If the surgeon performs both colostomy and coloproctostomy, you should call on 44146 (... with coloproctostomy [low pelvic anastomosis], with colostomy).

3. For Mucofistula With Colostomy, Jump to 44144

Don't stop reading the operative report when you decide on the type of colostomy the surgeon performed: There's another option, possibly further on in the documentation, to consider.
 
Along with end colostomy, the surgeon may create a mucofistula, or a "mucus fistula," which brings the proximal end of the now nonfunctional colon remainder to the skin level, Dunaway says. To report such a procedure, choose 44144 (... with resection, with colostomy or ileostomy and creation of mucofistula).
 
44144 can also include ileostomy: Code 44144 can describe the creation of mucofistula with either end colostomy or ileostomy (when a portion of the small intestine is brought to the skin).

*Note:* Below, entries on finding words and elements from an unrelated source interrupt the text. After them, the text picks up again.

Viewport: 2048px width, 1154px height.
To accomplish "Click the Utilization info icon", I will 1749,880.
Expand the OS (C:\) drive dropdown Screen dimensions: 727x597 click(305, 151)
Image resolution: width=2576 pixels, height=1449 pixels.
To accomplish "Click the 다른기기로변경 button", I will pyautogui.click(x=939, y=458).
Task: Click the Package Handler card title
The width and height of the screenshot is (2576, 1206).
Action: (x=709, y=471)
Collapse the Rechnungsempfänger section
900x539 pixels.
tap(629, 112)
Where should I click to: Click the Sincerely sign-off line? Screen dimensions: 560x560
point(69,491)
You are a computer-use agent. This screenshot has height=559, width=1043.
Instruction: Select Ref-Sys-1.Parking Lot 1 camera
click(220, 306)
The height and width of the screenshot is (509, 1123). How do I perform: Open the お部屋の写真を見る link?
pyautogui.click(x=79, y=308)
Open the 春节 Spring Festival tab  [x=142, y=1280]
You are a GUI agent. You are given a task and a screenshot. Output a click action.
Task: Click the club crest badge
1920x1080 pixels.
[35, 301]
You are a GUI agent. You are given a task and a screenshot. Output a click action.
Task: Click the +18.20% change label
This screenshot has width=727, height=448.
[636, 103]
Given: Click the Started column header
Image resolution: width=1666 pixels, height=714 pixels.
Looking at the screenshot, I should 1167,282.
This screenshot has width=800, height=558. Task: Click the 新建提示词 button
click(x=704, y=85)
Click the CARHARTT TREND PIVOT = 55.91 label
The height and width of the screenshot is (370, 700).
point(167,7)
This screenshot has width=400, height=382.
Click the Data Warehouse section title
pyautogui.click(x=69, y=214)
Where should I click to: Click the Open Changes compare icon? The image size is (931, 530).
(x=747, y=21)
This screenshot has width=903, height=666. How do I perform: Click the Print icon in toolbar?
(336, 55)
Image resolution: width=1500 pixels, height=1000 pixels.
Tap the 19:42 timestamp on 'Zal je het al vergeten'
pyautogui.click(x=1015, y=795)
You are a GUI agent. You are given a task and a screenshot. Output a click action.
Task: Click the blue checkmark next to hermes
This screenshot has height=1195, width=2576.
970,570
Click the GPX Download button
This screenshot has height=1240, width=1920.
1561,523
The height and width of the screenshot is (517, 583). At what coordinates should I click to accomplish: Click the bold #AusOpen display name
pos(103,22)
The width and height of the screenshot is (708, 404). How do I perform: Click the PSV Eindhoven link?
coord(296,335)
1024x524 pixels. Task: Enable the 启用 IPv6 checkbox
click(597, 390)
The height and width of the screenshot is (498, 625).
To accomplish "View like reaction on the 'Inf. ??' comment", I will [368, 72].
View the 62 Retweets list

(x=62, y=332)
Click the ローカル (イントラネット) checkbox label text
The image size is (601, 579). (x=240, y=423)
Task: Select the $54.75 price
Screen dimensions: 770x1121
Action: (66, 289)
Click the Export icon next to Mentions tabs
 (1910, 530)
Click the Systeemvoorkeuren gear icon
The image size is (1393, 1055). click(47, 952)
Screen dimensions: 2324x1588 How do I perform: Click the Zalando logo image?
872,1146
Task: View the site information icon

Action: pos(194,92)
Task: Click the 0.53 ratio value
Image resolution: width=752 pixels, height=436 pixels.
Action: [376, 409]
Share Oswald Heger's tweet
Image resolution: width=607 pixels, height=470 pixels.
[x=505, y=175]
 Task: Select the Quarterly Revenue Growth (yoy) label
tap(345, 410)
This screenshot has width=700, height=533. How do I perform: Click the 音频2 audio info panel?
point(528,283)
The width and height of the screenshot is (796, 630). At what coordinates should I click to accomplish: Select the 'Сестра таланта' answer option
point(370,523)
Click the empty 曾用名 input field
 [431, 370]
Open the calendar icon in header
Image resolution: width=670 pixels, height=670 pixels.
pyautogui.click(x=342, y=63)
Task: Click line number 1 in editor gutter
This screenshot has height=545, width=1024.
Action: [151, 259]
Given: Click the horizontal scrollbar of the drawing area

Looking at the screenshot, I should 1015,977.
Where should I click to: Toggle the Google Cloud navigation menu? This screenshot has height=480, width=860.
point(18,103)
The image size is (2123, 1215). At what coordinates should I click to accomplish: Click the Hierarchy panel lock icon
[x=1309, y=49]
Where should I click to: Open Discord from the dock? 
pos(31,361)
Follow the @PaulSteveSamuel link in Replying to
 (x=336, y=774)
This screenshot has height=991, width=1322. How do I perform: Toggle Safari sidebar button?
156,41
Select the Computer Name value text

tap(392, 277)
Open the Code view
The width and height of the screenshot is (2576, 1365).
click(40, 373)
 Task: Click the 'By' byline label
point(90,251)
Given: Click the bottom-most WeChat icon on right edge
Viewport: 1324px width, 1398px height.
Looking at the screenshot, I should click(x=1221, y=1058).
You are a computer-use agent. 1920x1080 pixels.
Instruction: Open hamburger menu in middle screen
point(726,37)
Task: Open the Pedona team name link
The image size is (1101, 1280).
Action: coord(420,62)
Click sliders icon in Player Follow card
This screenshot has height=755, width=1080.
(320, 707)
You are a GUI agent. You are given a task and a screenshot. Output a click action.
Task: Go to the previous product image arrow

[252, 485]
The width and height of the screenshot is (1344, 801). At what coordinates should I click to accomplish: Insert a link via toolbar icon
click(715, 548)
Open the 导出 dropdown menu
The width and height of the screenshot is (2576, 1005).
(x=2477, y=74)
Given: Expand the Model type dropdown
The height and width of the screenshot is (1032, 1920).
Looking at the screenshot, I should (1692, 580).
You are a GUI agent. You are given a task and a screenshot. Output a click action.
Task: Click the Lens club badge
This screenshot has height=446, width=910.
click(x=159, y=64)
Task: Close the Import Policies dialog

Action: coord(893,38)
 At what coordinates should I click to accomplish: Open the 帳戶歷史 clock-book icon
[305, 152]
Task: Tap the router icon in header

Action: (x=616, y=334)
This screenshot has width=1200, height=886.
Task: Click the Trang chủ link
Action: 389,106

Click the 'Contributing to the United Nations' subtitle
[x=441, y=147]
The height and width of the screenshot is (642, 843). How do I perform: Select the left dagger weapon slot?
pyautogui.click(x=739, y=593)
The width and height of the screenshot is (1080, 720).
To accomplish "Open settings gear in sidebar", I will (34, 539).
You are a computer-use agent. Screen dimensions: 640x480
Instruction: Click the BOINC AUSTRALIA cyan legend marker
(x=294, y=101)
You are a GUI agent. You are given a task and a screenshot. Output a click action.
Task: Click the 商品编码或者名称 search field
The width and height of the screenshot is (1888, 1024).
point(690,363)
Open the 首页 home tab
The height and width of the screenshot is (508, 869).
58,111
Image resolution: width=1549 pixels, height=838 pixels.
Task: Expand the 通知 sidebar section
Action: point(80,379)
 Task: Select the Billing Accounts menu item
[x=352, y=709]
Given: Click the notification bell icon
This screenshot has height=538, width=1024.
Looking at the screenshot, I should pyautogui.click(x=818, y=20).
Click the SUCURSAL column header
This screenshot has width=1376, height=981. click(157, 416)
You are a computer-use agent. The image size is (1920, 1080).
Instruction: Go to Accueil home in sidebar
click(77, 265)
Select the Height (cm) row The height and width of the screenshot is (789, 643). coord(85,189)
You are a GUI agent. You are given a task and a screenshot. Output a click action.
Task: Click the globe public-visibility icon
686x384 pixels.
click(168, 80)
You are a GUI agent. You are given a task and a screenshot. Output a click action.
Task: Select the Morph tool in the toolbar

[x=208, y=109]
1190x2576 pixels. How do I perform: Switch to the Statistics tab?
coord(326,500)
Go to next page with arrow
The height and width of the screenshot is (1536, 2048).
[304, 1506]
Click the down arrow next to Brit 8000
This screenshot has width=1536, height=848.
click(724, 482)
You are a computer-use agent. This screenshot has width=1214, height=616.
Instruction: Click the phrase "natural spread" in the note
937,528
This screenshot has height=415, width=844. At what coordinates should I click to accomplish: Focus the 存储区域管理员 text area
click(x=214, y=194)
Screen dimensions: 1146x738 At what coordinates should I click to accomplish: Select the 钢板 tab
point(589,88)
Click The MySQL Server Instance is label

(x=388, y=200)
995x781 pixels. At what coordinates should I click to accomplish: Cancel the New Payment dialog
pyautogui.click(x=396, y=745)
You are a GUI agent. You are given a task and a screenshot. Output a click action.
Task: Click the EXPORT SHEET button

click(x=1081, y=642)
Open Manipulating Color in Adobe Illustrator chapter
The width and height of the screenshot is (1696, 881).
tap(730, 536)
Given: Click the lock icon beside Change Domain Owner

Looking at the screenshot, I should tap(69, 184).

4. Ileum Removal Should Clue You to 44160

Examine the operative report extra closely if the surgeon has anything to say about the ileum. If the surgeon removes a portion of the ileum, followed by ileocolostomy, you should report 44160 (Colectomy, partial, with removal of terminal ileum with ileocolostomy). And, as mentioned above, ileostomy with the formation of mucofistula calls for 44144.

5. Keep an Eye on the Splenic Flexure

When reporting colectomy, also be on the lookout for evidence that the surgeon freed or "mobilized" the splenic flexure (the left, bent segment of the colon that links the transverse and descending colon). If he has done so, you may report the add-on code +44139 (Mobilization [take-down] of splenic flexure performed in conjunction with partial colectomy [list separately in addition to primary procedure]) in addition to the appropriate colectomy code (44140-44160), says Terry A. Fletcher, BS, CPC, CCS-P, CCS, healthcare coding consultant, president and CEO of Terry Fletcher Consultants, Laguna Beach, Calif., and an AAPC National Advisory Board member since 2002.

Use Cash to Convince

You should stress to your surgeons the importance of clear and complete operative notes so that you - the coder - can choose codes effectively. And if you think surgeons need convincing, show them the numbers.
 
Example: Suppose the surgeon performs colectomy with coloproctostomy, but fails to document the latter. Without evidence of the coloproctostomy, the coder will probably choose 44140, which pays about $784. But if the coder knew about the coloproctostomy and correctly chose 44145, the practice would receive about $1,000, based on national Medicare averages - an increase of over $200.
 
Solution: Encourage surgeons to dictate operative notes completely and to use CPT terminology.
 
Even better, Dunaway says, sit down with your surgeon and have him make sketches of what he removed, brought up to the skin level as a colostomy/mucus fistula, what suture/staple lines he created, and the location of anastomoses to clarify the procedure rather than relying on simple verbal description.
 
For example, the surgeon may say she performed a "standard right hemicolectomy," which typically includes the removal of the ileum and the formation of an ileocolostomy. If the documentation doesn't mention the ileum removal and ileocolonostomy specifically, the coder could easily choose 44140 over the correct code, 44160.